Austin tech community member · LinkedIn · 2026-06-19

I don’t usually post here on LinkedIn, but a big reason my career started was because of this man.
I’m incredibly grateful to Josh for building the startup community and network in Austin. I’m truly saddened by this loss.
Thank you for everything you gave to the Austin startup scene.
RIP, Josh.
https://lnkd.in/dupby4Z4

Rick Turoczy (Silicon Florist)

Founder, PIE Portland; Portland-Austin startup community peer (co-2009 cohort) · siliconflorist.com · 2026-06-19

A personal note. This was a hard week away from the keyboard. Joshua Baer — Capital Factory founder, and a friend — died in a plane crash in Laredo. I’m still in shock over his loss. RuntimeWire covered his passing (it became the third most-read story of the week), but this one isn’t a metric to me. I’ll have more to share on Josh soon. — A short In Memoriam is at the end of this report.
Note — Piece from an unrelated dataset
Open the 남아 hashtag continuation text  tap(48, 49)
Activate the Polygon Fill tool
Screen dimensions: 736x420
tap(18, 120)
Rick Turoczy (Silicon Florist, video)

Founder, PIE Portland · YouTube · 2026-06-20

We lost Josh Baer — Capital Factory's founder, the godfather of the Austin startup community, and honestly one of the few people who showed the rest of us this work could actually be done, and done right. He and I both started back in 2009… so this one hits close.